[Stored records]
•••••

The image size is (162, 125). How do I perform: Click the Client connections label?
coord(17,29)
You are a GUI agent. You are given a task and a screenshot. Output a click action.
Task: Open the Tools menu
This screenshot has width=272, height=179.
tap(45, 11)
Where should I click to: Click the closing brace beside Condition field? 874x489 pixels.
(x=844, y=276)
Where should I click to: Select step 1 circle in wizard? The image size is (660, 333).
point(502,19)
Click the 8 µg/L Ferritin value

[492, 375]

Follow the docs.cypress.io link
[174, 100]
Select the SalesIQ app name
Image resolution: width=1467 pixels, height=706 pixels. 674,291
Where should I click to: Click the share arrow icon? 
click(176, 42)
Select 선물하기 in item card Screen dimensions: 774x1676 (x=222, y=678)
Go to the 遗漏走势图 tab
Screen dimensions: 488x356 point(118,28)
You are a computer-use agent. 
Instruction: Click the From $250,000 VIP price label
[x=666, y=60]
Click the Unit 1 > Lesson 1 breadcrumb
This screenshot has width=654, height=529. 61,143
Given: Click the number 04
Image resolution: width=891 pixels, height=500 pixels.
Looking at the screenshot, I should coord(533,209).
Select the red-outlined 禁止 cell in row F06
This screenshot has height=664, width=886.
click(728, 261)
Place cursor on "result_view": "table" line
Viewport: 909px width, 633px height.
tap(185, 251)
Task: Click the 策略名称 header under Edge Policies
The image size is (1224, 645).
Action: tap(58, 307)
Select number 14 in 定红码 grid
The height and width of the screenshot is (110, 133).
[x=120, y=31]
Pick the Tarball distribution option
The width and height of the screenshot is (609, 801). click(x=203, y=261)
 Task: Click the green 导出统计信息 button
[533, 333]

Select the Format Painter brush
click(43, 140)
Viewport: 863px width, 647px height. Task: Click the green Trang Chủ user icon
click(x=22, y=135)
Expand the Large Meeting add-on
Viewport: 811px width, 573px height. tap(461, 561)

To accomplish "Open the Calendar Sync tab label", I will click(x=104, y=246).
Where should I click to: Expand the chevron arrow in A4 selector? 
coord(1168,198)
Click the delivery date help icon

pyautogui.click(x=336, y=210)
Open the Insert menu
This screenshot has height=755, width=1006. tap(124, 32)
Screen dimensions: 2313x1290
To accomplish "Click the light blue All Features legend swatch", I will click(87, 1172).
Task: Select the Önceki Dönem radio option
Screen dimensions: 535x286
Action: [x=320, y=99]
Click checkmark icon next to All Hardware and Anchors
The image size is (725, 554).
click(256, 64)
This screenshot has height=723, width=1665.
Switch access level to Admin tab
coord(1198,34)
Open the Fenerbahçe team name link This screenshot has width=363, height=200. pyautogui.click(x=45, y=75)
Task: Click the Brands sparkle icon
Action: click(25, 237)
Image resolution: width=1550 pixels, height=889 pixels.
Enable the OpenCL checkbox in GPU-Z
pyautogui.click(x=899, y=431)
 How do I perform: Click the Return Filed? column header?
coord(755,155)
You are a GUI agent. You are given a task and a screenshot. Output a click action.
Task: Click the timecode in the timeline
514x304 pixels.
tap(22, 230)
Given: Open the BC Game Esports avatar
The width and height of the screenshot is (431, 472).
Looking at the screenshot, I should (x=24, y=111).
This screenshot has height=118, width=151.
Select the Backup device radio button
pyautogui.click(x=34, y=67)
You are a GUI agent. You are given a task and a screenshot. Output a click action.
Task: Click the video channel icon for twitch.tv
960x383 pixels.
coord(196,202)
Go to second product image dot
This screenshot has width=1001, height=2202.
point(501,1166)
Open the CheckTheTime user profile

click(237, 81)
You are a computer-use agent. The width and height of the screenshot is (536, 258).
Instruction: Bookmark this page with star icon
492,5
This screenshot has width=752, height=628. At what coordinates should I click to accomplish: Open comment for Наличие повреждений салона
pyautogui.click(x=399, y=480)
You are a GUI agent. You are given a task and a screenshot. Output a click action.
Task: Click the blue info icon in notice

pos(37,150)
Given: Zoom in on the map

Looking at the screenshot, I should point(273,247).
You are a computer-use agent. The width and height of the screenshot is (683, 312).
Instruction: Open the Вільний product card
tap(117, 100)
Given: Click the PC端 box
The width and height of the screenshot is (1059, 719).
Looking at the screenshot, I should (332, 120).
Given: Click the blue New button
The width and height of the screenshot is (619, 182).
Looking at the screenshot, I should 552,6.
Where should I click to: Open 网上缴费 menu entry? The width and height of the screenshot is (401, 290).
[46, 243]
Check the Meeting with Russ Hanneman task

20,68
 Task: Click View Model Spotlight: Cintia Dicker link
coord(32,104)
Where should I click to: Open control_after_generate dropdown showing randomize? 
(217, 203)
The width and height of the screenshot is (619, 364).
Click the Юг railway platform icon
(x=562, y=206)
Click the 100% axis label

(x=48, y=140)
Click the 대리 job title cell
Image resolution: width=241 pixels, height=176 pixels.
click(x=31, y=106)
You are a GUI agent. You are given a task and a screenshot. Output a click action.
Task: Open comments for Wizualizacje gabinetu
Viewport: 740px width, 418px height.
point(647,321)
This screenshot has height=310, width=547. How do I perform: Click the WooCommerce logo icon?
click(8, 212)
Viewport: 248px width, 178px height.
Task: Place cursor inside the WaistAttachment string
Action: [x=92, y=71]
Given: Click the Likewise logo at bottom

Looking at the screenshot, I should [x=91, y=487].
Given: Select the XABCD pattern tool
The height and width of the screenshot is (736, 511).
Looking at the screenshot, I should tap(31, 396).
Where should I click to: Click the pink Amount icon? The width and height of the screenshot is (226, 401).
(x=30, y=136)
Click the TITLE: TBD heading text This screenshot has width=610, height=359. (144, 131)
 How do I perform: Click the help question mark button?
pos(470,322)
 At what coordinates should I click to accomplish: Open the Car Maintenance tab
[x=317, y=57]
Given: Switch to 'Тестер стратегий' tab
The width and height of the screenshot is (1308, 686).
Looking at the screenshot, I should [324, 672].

•••••

> _EXERCISE OBJECTIVE_
Look through the data above and return exactly the lines from the one that contains "Open the Fenerbahçe" to the one that contains "Given: Click the blue New button", inclusive, with nothing else.

> _RESPONSE TO THIS TASK_
Open the Fenerbahçe team name link This screenshot has width=363, height=200. pyautogui.click(x=45, y=75)
Task: Click the Brands sparkle icon
Action: click(25, 237)
Image resolution: width=1550 pixels, height=889 pixels.
Enable the OpenCL checkbox in GPU-Z
pyautogui.click(x=899, y=431)
 How do I perform: Click the Return Filed? column header?
coord(755,155)
You are a GUI agent. You are given a task and a screenshot. Output a click action.
Task: Click the timecode in the timeline
514x304 pixels.
tap(22, 230)
Given: Open the BC Game Esports avatar
The width and height of the screenshot is (431, 472).
Looking at the screenshot, I should (x=24, y=111).
This screenshot has height=118, width=151.
Select the Backup device radio button
pyautogui.click(x=34, y=67)
You are a GUI agent. You are given a task and a screenshot. Output a click action.
Task: Click the video channel icon for twitch.tv
960x383 pixels.
coord(196,202)
Go to second product image dot
This screenshot has width=1001, height=2202.
point(501,1166)
Open the CheckTheTime user profile

click(237, 81)
You are a computer-use agent. The width and height of the screenshot is (536, 258).
Instruction: Bookmark this page with star icon
492,5
This screenshot has width=752, height=628. At what coordinates should I click to accomplish: Open comment for Наличие повреждений салона
pyautogui.click(x=399, y=480)
You are a GUI agent. You are given a task and a screenshot. Output a click action.
Task: Click the blue info icon in notice

pos(37,150)
Given: Zoom in on the map

Looking at the screenshot, I should point(273,247).
You are a computer-use agent. The width and height of the screenshot is (683, 312).
Instruction: Open the Вільний product card
tap(117, 100)
Given: Click the PC端 box
The width and height of the screenshot is (1059, 719).
Looking at the screenshot, I should (332, 120).
Given: Click the blue New button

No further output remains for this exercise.